_Passage provided_
* Start *

Is 1024 bit rsa secure, or is it crackable now? Is it safe for my program to use 1024 bit rsa? I read at http://pcworld.about.com/od/privacysecurity1/Researcher-RSA-1024-bit-encry.htm that 1024 bit encryption is unsecure, but I find 2048 bit slower, and also I see that various https sites (even paypal) use 1024 bit encryption. Is 1024 bit encryption secure enough?

A: 

Nothing is going to be totally secure forever. If you're that worried about it, just use 2048-bit and sacrifice speed for better security.

Besides, as the article states:

But determining the prime numbers that make up a huge integer is nearly impossible without lots of computers and lots of time.

It all depends on whether or not you think people will actually try that hard to get at whatever information you're trying to protect.

* End *

_Dataset records_
* Start *

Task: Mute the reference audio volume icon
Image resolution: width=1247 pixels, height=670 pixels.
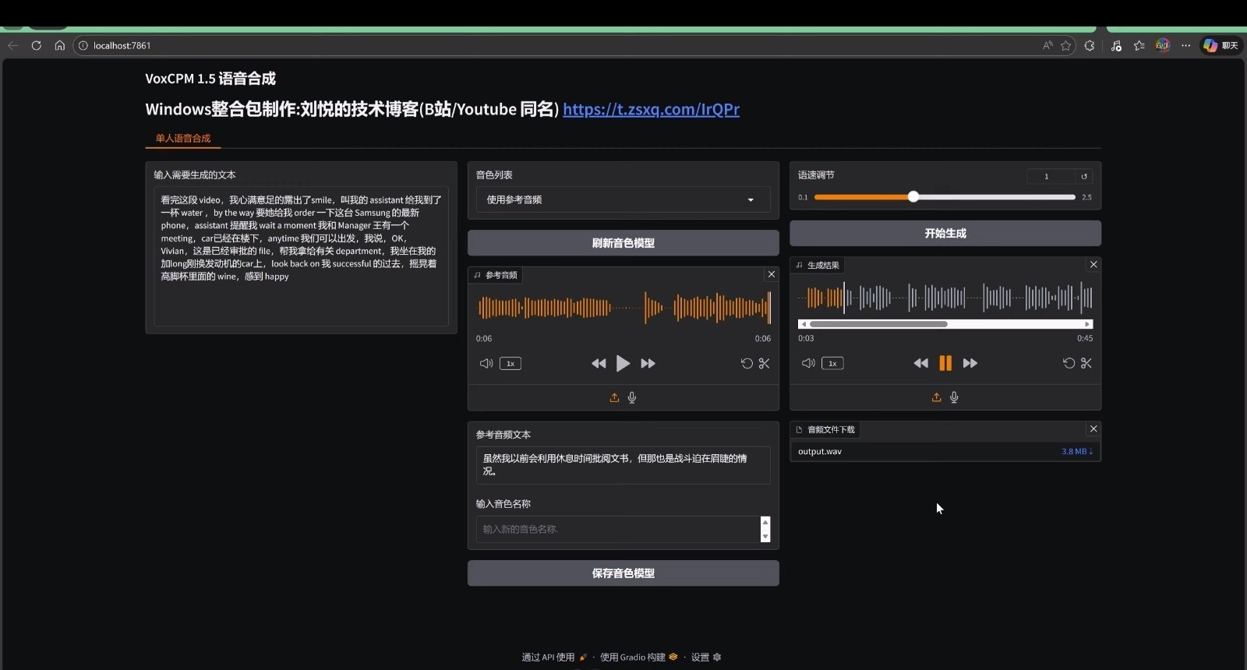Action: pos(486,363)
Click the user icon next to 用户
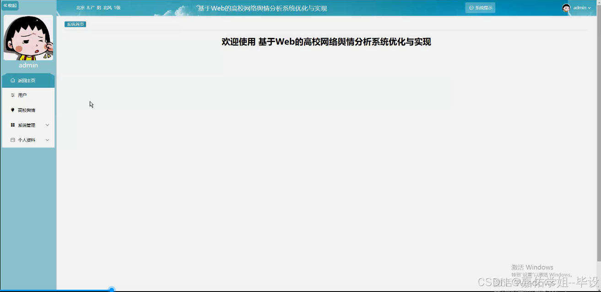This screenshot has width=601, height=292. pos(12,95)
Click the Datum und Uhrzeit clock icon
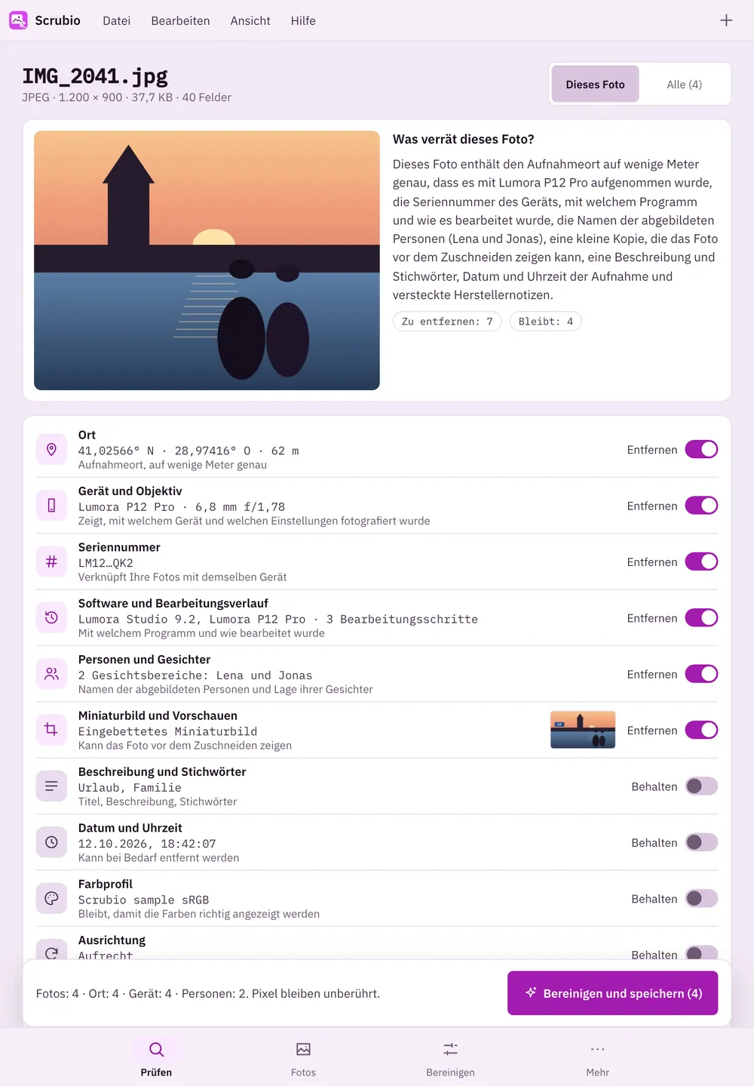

* End *

Extract the text of the RSA key size discussion between "Nothing is going" and "trying to protect.", inclusive.

Nothing is going to be totally secure forever. If you're that worried about it, just use 2048-bit and sacrifice speed for better security.

Besides, as the article states:

But determining the prime numbers that make up a huge integer is nearly impossible without lots of computers and lots of time.

It all depends on whether or not you think people will actually try that hard to get at whatever information you're trying to protect.